Prasophyllum flavum, commonly known as the yellow leek orchid, is a species of orchid endemic to eastern Australia. It has a single tubular, green leaf with only a short free section and up to fifty scented, yellowish-green flowers.

==Description==
Prasophyllum flavum is a terrestrial, perennial, deciduous, herb with a rhizome-like underground tuber and a single tube-shaped leaf, up to 60 mm long with a free section less than 30 mm long. Between eight and fifty fragrant flowers up to 10 mm across are crowded along a flowering spike up to 900 mm tall. The flowers are yellowish-green with the ovary pressed up against the flowering stem. As with others in the genus, the flowers are inverted so that the labellum is above the column rather than below it. The dorsal sepal is egg-shaped to lance-shaped, up to 10 mm long is deeply dished. The lateral sepals are also up to 10 mm long, dished liked the dorsal sepal and usually, but not always, joined for most of their length.
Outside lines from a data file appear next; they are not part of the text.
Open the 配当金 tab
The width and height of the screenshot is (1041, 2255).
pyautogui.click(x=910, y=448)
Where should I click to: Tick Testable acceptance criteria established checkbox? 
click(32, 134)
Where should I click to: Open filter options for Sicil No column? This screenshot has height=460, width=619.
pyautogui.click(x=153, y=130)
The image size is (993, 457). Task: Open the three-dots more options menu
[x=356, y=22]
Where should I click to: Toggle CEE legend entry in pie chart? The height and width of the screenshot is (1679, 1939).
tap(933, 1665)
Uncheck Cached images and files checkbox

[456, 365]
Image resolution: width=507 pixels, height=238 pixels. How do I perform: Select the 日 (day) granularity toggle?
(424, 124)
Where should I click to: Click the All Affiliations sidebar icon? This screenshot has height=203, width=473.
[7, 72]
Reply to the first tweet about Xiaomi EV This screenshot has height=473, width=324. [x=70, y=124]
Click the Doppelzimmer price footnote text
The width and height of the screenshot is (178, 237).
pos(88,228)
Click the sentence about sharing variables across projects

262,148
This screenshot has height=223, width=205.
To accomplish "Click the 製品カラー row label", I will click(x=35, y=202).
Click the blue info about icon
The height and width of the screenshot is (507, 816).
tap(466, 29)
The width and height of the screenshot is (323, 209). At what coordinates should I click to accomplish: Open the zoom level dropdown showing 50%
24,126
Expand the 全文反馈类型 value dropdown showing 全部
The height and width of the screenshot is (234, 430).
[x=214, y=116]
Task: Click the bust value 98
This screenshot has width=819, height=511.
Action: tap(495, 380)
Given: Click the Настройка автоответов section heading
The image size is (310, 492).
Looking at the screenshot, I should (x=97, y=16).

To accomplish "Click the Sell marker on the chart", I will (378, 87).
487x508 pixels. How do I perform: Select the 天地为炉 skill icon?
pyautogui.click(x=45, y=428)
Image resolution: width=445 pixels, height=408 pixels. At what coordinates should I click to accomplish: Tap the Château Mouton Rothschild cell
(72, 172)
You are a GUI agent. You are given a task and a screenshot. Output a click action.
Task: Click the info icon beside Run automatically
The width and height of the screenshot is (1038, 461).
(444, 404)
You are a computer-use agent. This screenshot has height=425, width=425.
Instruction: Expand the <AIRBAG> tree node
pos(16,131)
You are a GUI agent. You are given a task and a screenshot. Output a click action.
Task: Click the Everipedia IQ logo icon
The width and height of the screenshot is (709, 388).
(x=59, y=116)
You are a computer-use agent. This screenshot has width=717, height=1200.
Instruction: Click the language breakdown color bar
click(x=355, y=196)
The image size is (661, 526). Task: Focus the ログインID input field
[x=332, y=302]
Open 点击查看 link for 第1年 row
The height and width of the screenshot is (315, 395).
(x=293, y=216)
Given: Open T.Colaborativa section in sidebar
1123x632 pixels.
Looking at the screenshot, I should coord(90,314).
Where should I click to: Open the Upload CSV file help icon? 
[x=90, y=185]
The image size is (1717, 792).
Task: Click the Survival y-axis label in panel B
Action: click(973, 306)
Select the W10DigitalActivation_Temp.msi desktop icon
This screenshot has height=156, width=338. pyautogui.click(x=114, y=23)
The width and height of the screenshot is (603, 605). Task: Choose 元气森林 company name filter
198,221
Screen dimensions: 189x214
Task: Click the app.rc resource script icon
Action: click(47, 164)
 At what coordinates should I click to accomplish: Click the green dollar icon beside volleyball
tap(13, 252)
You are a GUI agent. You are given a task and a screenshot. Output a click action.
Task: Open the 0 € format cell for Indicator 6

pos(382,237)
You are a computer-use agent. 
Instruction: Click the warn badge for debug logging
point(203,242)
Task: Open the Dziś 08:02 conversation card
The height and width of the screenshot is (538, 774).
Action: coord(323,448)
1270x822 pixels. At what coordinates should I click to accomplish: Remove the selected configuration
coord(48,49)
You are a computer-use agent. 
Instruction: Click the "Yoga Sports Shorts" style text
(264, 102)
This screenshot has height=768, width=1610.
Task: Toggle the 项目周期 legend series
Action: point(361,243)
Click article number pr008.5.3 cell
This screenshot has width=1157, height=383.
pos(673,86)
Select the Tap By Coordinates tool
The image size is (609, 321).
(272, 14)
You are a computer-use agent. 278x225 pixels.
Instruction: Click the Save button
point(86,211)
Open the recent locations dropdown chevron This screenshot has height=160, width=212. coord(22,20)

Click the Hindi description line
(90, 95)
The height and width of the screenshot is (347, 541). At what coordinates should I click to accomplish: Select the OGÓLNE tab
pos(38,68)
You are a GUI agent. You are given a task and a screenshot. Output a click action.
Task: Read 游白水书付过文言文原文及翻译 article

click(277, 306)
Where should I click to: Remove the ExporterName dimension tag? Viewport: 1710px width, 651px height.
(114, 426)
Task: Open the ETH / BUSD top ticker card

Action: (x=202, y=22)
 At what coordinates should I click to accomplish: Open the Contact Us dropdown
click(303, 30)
The petals are egg-shaped to lance-shaped, up to 8 mm long and have a pointed end. The labellum is egg-shaped to lance-shaped, up to 8 mm long, turns upwards and has wavy, wrinkled edges. Flowering occurs from October to January.

==Taxonomy and naming==
Prasophyllum flavum was first formally described in 1810 by Robert Brown and the description was published in Prodromus Florae Novae Hollandiae et Insulae Van Diemen. The specific epithet (flavum) is a Latin word meaning "yellow" or "golden-yellow".

==Distribution and habitat==
The yellow leek orchid grows in moist, fertile soils in high-rainfall forests. It is found on the coast and ranges of New South Wales and in Victoria south-east Queensland and in Tasmania.